Gimme Back My Crumbling Hellhole

[from The Art of Sports / April 26, 2007]

A friend tells a great story about going to the last Browns game in Cleveland Municipal Stadium.

“It was tremendous. People showed up with full toolkits and no one at the gate said a word. They had to turn around every time the Bengals got past the 50-yard line because the Dawg Pound was throwing batteries at their players.”

Toolkits? Batteries?

“It was the end of that stadium. People working those gates, they were all fans. Everyone in Cleveland is a Browns fan and every Browns fan didn’t give a damn what happened to [then-owner Art] Modell or the stadium about to get destroyed because he didn’t know how to run a goddamn football team. We loved that place and we all wanted to keep a piece of it.

“I know a lot of people with stadium seats in their basement,” he says with a laugh. “A lot of people.”

In and of itself, Cleveland Municipal Stadium wasn’t much of a gem where stadiums are concerned. It lacked any kind of remarkable design and served only a utilitarian purpose.

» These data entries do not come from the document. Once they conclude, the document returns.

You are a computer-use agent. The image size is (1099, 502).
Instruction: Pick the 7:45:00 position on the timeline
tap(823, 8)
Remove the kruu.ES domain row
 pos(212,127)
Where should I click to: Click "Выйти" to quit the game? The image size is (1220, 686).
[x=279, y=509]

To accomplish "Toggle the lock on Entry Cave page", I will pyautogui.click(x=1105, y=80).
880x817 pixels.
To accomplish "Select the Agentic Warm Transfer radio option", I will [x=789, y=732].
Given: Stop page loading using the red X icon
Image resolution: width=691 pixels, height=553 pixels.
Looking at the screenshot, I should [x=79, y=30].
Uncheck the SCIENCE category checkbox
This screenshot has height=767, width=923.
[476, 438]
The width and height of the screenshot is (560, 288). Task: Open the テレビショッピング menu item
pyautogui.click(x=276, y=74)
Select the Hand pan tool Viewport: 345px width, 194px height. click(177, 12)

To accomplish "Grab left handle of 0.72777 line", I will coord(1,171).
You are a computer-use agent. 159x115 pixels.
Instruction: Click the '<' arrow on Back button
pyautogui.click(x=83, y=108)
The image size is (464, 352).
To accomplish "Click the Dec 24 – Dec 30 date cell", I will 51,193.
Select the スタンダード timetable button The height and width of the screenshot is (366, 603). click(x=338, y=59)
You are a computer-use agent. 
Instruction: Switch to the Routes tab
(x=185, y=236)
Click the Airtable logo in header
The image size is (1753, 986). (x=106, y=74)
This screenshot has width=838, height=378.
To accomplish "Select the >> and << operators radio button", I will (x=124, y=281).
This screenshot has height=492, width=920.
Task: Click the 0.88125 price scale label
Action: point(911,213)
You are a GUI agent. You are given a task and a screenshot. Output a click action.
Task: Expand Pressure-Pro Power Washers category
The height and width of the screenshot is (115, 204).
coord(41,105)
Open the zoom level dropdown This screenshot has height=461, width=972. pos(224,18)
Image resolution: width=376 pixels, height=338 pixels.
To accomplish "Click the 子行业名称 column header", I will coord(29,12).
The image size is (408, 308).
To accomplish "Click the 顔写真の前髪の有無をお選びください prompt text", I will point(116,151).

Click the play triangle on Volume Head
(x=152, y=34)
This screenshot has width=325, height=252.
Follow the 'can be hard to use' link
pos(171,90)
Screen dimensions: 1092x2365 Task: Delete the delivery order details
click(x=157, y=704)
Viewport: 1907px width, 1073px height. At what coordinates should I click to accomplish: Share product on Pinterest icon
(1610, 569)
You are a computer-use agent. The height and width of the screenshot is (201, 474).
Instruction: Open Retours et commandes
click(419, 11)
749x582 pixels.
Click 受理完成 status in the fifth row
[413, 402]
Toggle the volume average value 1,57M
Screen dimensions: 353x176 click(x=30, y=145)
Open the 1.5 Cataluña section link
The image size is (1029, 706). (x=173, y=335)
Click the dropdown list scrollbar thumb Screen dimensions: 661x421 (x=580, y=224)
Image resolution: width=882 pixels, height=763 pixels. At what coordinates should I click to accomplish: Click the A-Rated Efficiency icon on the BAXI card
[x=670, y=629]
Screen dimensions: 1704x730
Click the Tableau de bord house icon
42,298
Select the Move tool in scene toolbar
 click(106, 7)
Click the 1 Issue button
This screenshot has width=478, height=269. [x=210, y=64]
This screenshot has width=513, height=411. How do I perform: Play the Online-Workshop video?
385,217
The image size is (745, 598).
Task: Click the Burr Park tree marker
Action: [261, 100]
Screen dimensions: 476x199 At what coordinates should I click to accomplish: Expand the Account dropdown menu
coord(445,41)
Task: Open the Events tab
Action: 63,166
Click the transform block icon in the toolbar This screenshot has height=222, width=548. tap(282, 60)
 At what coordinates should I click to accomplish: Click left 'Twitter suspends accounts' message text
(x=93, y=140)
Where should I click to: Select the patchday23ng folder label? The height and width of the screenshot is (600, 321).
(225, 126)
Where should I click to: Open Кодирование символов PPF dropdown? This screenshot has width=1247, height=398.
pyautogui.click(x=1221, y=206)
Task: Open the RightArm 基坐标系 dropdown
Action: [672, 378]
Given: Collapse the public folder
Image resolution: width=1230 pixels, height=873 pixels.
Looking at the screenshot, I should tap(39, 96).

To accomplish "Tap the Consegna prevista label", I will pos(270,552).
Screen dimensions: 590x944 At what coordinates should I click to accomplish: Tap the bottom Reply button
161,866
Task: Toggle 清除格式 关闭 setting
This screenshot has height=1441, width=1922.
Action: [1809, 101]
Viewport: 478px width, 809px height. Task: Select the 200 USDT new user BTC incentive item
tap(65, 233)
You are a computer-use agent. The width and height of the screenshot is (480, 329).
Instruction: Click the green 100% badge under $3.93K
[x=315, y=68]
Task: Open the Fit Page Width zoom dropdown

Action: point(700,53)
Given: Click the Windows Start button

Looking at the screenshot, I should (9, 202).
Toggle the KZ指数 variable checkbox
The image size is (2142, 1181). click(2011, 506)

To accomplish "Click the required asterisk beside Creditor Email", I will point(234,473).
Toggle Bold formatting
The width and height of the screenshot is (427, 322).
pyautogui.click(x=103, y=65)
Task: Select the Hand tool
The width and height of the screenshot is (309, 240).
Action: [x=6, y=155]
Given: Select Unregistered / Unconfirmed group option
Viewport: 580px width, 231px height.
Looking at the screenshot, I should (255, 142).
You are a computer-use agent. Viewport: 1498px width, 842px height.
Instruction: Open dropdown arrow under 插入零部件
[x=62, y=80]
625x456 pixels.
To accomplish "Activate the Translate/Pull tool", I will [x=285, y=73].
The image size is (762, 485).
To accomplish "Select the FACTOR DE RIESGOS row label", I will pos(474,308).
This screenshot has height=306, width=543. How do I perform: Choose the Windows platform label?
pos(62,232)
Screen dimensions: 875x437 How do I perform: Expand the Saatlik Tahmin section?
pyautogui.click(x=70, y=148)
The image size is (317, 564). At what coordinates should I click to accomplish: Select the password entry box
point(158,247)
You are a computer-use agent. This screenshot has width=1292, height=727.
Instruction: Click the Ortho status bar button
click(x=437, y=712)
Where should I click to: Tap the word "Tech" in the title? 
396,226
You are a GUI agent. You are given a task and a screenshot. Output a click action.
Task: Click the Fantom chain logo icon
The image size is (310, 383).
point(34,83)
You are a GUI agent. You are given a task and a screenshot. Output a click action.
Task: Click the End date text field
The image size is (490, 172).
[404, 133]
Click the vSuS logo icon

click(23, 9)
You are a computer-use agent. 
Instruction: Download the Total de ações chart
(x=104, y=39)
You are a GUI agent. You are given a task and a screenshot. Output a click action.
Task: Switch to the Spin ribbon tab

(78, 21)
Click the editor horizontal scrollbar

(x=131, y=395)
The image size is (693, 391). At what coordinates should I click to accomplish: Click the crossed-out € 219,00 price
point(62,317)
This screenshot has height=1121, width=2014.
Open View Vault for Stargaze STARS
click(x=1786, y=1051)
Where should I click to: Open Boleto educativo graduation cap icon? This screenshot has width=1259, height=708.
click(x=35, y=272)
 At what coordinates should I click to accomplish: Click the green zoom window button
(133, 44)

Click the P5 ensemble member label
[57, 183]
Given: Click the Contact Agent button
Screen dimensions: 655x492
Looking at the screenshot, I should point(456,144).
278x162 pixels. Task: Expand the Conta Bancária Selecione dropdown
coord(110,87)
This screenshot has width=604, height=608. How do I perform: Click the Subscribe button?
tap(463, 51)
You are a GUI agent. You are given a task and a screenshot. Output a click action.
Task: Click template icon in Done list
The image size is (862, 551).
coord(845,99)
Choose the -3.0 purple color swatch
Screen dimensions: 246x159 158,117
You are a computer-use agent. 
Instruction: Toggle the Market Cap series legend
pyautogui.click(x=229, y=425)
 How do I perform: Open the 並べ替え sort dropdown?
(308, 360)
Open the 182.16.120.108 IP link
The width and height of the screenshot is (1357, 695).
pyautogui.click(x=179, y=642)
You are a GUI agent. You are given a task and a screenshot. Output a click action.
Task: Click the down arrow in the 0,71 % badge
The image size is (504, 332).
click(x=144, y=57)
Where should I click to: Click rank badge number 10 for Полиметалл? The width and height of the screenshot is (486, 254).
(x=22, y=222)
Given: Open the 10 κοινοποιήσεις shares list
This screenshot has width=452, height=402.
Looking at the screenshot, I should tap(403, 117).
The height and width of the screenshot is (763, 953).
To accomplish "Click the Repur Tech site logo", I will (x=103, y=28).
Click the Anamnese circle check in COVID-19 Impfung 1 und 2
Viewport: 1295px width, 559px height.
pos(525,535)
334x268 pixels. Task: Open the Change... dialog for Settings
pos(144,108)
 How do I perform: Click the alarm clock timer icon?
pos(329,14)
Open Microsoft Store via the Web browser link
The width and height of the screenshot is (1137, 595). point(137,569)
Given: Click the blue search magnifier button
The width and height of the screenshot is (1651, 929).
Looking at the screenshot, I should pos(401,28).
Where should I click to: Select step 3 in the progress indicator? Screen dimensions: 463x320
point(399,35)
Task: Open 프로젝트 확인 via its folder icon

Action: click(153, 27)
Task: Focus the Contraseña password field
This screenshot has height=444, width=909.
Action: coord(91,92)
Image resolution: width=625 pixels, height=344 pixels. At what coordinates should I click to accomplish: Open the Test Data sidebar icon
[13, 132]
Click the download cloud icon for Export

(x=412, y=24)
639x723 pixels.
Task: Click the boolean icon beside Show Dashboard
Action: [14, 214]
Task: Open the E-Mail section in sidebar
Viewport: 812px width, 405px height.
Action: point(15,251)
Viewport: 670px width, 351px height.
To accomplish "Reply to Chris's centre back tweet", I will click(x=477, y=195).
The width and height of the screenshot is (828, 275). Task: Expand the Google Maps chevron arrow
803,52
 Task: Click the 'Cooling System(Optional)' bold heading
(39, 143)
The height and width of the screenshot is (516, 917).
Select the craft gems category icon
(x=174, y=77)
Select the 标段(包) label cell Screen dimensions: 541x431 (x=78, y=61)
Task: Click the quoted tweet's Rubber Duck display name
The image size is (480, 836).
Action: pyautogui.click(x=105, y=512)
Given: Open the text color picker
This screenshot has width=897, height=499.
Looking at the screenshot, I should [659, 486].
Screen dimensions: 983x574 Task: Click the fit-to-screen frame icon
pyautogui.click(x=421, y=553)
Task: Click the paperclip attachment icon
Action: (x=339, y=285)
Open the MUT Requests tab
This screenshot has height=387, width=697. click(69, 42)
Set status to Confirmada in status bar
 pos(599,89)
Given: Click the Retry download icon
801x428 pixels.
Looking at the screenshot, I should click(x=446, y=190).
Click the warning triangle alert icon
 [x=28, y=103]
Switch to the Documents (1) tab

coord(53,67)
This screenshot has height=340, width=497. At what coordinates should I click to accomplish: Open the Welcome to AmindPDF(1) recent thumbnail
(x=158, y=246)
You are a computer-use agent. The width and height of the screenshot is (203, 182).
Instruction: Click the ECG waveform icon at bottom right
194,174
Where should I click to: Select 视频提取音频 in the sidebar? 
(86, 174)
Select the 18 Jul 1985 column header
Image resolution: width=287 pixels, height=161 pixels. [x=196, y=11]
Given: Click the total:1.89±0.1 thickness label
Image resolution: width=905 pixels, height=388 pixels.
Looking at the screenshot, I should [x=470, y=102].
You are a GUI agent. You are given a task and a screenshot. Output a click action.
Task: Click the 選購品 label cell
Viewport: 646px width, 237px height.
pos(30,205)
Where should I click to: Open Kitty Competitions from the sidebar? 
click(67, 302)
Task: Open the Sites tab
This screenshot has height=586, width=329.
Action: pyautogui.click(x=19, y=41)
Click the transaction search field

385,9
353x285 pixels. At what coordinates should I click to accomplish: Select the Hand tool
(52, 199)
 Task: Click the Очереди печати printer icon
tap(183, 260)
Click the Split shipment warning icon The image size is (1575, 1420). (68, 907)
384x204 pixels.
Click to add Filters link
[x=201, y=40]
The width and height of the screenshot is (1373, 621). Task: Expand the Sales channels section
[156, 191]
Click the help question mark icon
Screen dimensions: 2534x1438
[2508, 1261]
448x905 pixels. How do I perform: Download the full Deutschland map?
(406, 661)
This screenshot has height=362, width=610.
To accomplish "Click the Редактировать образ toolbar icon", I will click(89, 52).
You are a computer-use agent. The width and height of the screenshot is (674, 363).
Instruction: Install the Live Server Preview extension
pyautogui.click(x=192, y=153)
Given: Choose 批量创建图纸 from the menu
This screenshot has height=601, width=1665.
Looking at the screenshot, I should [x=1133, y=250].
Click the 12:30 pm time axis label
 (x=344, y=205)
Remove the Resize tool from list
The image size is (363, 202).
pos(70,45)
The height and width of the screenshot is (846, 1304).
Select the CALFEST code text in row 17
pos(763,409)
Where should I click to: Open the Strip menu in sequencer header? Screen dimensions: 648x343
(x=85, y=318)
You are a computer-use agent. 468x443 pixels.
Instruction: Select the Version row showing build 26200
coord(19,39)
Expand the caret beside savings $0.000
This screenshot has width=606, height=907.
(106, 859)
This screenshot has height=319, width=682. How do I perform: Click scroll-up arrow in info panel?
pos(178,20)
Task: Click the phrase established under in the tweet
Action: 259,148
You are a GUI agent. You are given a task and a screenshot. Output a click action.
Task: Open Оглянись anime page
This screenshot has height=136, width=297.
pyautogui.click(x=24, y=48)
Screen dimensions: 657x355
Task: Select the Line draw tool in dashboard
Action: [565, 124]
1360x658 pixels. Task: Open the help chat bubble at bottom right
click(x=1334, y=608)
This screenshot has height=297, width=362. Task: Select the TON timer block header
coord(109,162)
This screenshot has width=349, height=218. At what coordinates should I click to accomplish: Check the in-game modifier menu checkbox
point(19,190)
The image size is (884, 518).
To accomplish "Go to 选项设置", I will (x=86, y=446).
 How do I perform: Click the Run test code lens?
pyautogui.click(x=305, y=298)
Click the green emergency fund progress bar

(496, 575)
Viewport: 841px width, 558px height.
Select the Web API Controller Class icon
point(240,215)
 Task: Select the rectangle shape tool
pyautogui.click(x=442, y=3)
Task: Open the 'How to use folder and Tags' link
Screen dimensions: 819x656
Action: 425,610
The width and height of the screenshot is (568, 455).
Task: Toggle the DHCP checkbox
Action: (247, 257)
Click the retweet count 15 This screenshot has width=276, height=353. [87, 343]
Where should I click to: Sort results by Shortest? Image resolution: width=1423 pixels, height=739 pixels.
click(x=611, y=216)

And yet…those Browns fans loved it anyway.

And like so many other sports operations around the nation, ownership got between those fans and the place they filled to the rafters, week in and week out. This is the same thing as what happened on the South Side, and as what is about to happen on the North Side. Ownership knows how much these teams are worth to people, and like any other evil American business they’re willing to screw their loyal customers to help their bottom line.

Give us a new stadium or we’ll move, they’ll say.

Let us scalp our own tickets so we can build a better brand of loser, they’ll say.

Imagine what would happen if other entertainment companies tried to pull such a stunt. Imagine HOB Entertainment going to Mayor Daley and saying “hey, build us a new House of Blues or we’ll close up the club on Dearborn.” Or AMC telling the state they needed money to renovate their theaters, lest they decide to pack up and move to Indiana.

It’s a safe bet Daley and Blagojevich wouldn’t panic; in fact, they could recommend a good mover.

So why should a sports team be any different? The answer, unfortunately, is all too simple: money. Lots of it. If the Cubs represent a $8 million influx of cash to the city during each home game, and the Bears are selling seat licenses for thousands of dollars and still have a waiting list, owners are going to be smart enough to recognize demand when they see it. Demand exceeds supply, and in that situation the seller always wins.

Unfortunately, for the seller to win, the buyer must lose. And that buyer is all of us.